This article is based upon a recent interview I did with Seeking Alpha. SA has graciously included me in their annual preview series for three years. This year's focus was on ETFs, so I revealed something about our Dynamic Asset Allocation (DAA) method. I have not written about this system before, so it should be of interest to readers at "A Dash."
There were many good questions, drawing out ideas about the market as well as specific stock recommendations. It does a good job of explaining my bullish posture for 2011.
A Little Background
I am sometimes asked why I use both "A Dash" and Seeking Alpha, as well as other republishing outlets. The answer is simple: The audiences are very different. I can tell this from the comments and the email that I get.
Seeking Alpha has a wonderful editor who works with me and makes suggestions. They carry most of my work, but not everything. While I applaud their new program to compensate authors, I am not joining in. That is not why I write.
Each year I write two or three pieces that are published first at a different source and later republished here. Since the original interview ran there have been two important changes in the model output.
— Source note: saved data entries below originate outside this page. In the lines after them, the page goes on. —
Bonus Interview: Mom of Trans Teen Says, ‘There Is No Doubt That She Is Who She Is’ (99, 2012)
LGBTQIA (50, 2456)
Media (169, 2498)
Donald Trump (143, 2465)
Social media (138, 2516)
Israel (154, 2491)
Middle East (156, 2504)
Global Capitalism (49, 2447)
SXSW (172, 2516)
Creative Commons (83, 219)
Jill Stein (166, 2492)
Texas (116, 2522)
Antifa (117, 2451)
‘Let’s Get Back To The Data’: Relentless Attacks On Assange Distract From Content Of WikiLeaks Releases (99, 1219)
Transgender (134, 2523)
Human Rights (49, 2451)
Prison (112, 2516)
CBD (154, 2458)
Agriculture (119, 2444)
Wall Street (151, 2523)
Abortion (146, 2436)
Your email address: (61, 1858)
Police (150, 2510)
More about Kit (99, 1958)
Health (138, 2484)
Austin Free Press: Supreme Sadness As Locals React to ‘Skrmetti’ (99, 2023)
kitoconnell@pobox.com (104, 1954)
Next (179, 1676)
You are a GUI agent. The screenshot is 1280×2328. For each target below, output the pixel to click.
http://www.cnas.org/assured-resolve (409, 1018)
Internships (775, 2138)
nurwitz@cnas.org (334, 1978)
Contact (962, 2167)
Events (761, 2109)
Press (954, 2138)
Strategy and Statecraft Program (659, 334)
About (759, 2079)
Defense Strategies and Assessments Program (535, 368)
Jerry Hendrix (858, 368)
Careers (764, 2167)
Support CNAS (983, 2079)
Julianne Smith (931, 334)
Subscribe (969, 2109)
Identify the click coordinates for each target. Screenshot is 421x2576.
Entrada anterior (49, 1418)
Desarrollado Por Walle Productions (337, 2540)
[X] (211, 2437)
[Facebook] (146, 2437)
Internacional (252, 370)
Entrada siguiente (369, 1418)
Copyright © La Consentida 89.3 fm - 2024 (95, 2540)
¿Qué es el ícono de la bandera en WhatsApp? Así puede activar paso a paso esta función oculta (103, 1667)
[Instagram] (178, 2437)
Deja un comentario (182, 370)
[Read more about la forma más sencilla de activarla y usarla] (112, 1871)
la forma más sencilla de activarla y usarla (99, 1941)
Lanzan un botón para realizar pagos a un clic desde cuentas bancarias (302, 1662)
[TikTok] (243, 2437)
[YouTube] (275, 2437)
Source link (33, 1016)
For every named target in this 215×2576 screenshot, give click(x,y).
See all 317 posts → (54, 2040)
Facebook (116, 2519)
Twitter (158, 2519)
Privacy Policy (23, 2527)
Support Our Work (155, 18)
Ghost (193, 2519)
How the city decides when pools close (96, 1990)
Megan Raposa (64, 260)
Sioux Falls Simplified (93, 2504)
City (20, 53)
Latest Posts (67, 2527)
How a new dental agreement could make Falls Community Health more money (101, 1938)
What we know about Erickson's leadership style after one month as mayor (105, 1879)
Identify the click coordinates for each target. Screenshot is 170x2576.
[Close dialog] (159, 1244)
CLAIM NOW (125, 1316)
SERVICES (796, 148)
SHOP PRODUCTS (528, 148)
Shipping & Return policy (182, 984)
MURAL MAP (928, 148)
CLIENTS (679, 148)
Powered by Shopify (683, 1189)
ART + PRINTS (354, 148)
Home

Readers should note that I warned that the recommendations might be different in two weeks!
Our DAA model asks about the best ETFs for the next twelve months, but we ask the quesiton every day! This means that we can adapt to changing circumstances. The DAA is great for situations like 2008, where the model shifted to bonds, gold, and eventually to inverse ETFs.
For those reading the article today it is only fair to update the forecast to the most current recommendations. Once again readers should understand that the actual positions change many times during the year. With that in mind, GDX and KOL have dropped from the list, replaced by IYR and XLY.
And now, the actual interview -- thanks again to Seeking Alpha for selecting me as a participant and allowing the republication.
The Seeking Alpha Interview
Jeffrey A. Miller, PhD, is CEO and President of New Arc Investments. Also a fund manager at the firm, he has guided the Sector Rotation Fund throughout its exceptional history. Before beginning his financial career in October 1987, Jeff was a college professor who worked extensively with quantitative modeling of sophisticated state and local tax issues. He is the author of the A Dash of Insight blog.
Seeking Alpha's Jonathan Liss recently spoke with Miller to find out how he planned to position clients in 2011 in light of his understanding of how a range of macro-economic trends were likely to unfold in the coming year:
Seeking Alpha (SA): How do you arrive at your investment decisions? Do you have specific recommendations for our readers as we begin a new year?
Jeff Miller (JM): Thanks for inviting me to participate. My company has a variety of programs. We start with the client, not with our specific program offerings. Once we determine the client needs, we match up a blend of programs.
Some of our methods are driven by a scientific approach -- models developed by experts, models that I personally test in ways the developer could not have imagined. Other methods reflect my personal analysis of the investment horizon. The answers in this interview reflect my own analysis, stock picks, and sector picks. These have done very well over our company's history.
Meanwhile, I would like to share some current output from our Dynamic Asset Allocation model. Each day we ask the question: Which five ETFs are the best choices for the coming twelve months?
We include a carefully selected universe of 56 ETFs. We chose this fund universe to avoid a situation where our "top five" were all from the chip sector, all Latin America, or the like. We picked a top representative for each sector group, based on liquidity and a narrow bid/ask spread.
I want to be clear. We ask the question each day. We are not "buy-and-hold" so we do not hold the positions for a year. This is active management. If you ask the "one year" question every day, you get about thirty changes in the portfolio. The portfolio also includes fixed income ETFs and three inverse ETFs. We can get very conservative, and even go short if that is indicated.
As long as readers understand that our recommendations might be somewhat different in two weeks, I would like to share our current best recommendations for 2011 with a line on the logic behind them.
As you will see in the rest of the discussion, my own choices differ from some of the model recommendations, but that is just fine. It is good to have the discipline of a model, and also to have programs with different philosophies.
If you look at a chart of these ETFs you will see plenty of strength. This is a winning long-term strategy that deserves respect. It may miss smaller trades, but it keeps you on the right side of major moves. An easy way to get a feel for this is to compare the stock price to the 50 and 200-day moving averages over the last year.